"Mais non!" says the lady vamp, shruggin' her shoulders. "They are what you call simple, yes. But they are chic, too. One considers that. Las' week come a young lady from Atlanta who in one hour takes two dozen at once, and more next day. You see!"

Peyton was beginning to see. But he wanted to be dead sure. "From Atlanta?" says he. "Not—not a—a Miss Vaughn?"

"Mais oui!" says Madame, clappin' her hands enthusiastic. "The ver' one. You know her? Yes?"

"I—I thought I did," says Peyton, sort of weak, as he starts for the door.

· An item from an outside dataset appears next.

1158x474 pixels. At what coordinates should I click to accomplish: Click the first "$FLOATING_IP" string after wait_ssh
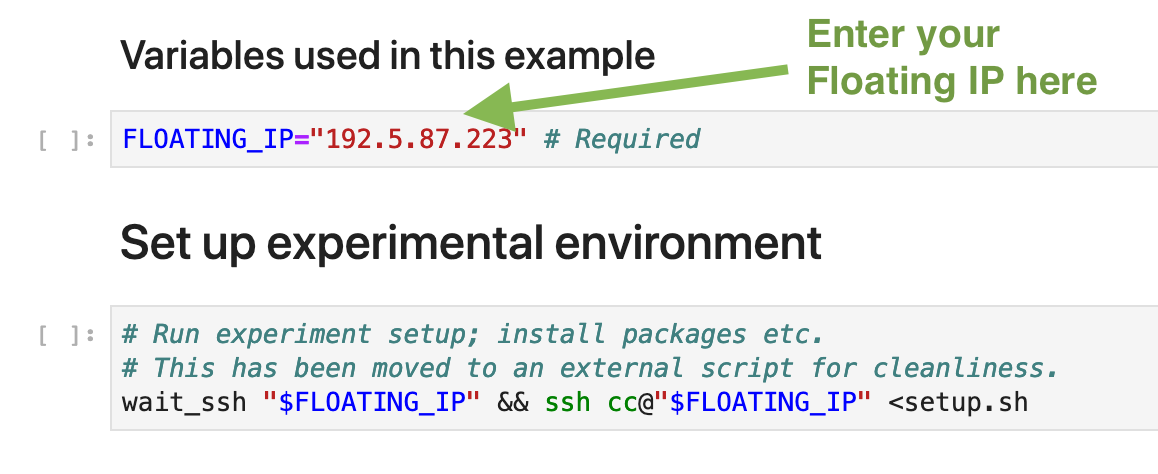371,402
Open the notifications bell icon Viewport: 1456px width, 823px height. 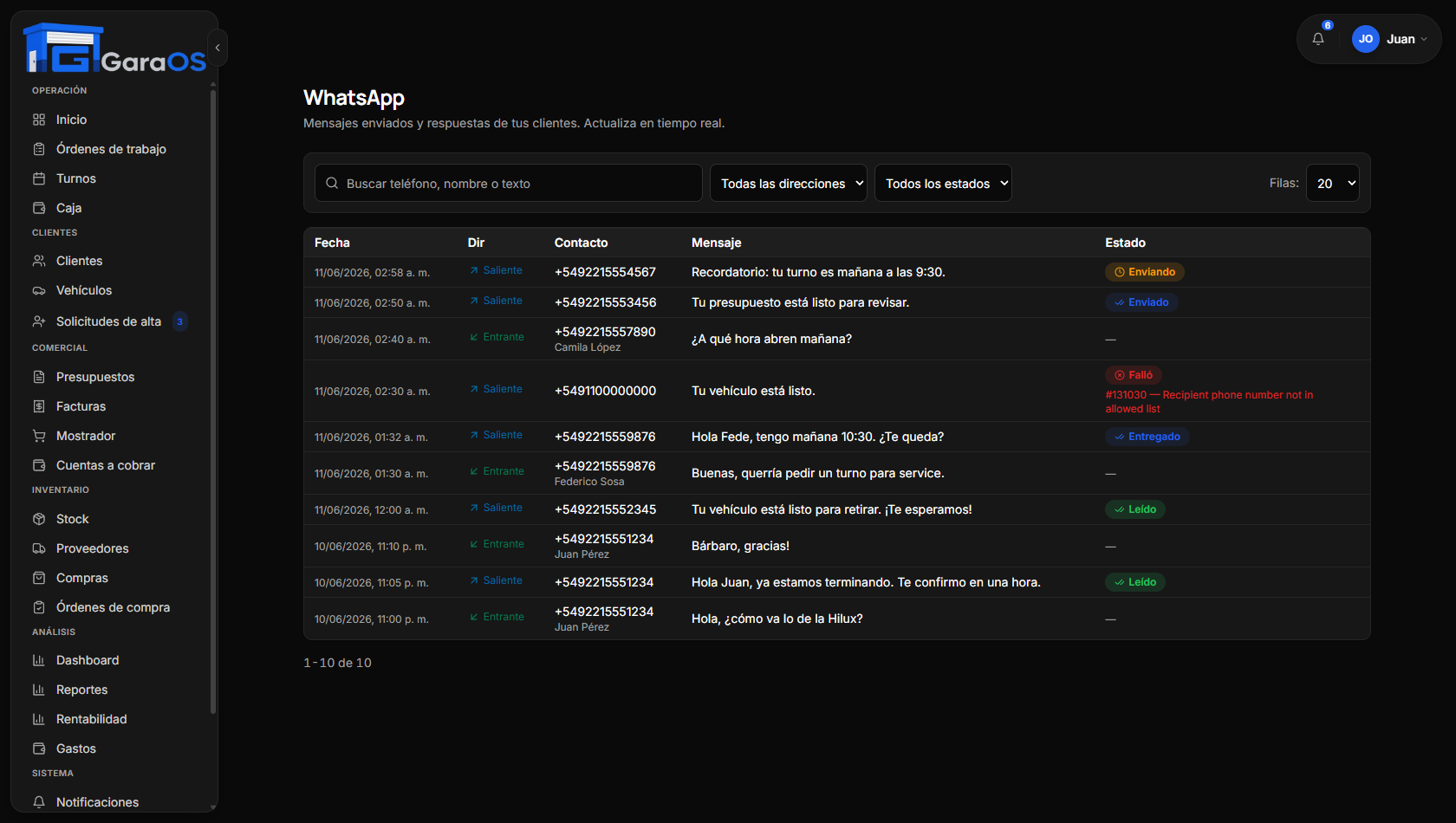point(1318,39)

He calls off the picture proposition. Says he ain't quite in the mood. And all that day he seems to have something on his mind that he couldn't unload. Three or four times he seems to be just on the point of statin' it to me but never can quite get a start. And next day he's a good deal the same. He was like that when I left the office about 4 p.m. to catch an early train. I could about guess what was troublin' him.

So I wasn't much surprised, just before dinner to see Peyton appearin' at our front gate.

"I—I'm sure I don't know what you'll think of me, Torchy," he begins apologizing "but I—I just had to——"

"Too bad!" says I. "You're only four hours late. Lucy Lee left for Lenox on the 2:10."

"Gone!" says he. "But I thought——"

"Yes, she did plan to stay longer," says I, "but it was a bit slow for her here, and when she got a wire that a certain Captain Wright was to be at his sister's for a few days' furlough—Well, inside of an hour she and her maid had packed and were on their way. Oh, yes, and there goes the rest of Lucy Lee's baggage now."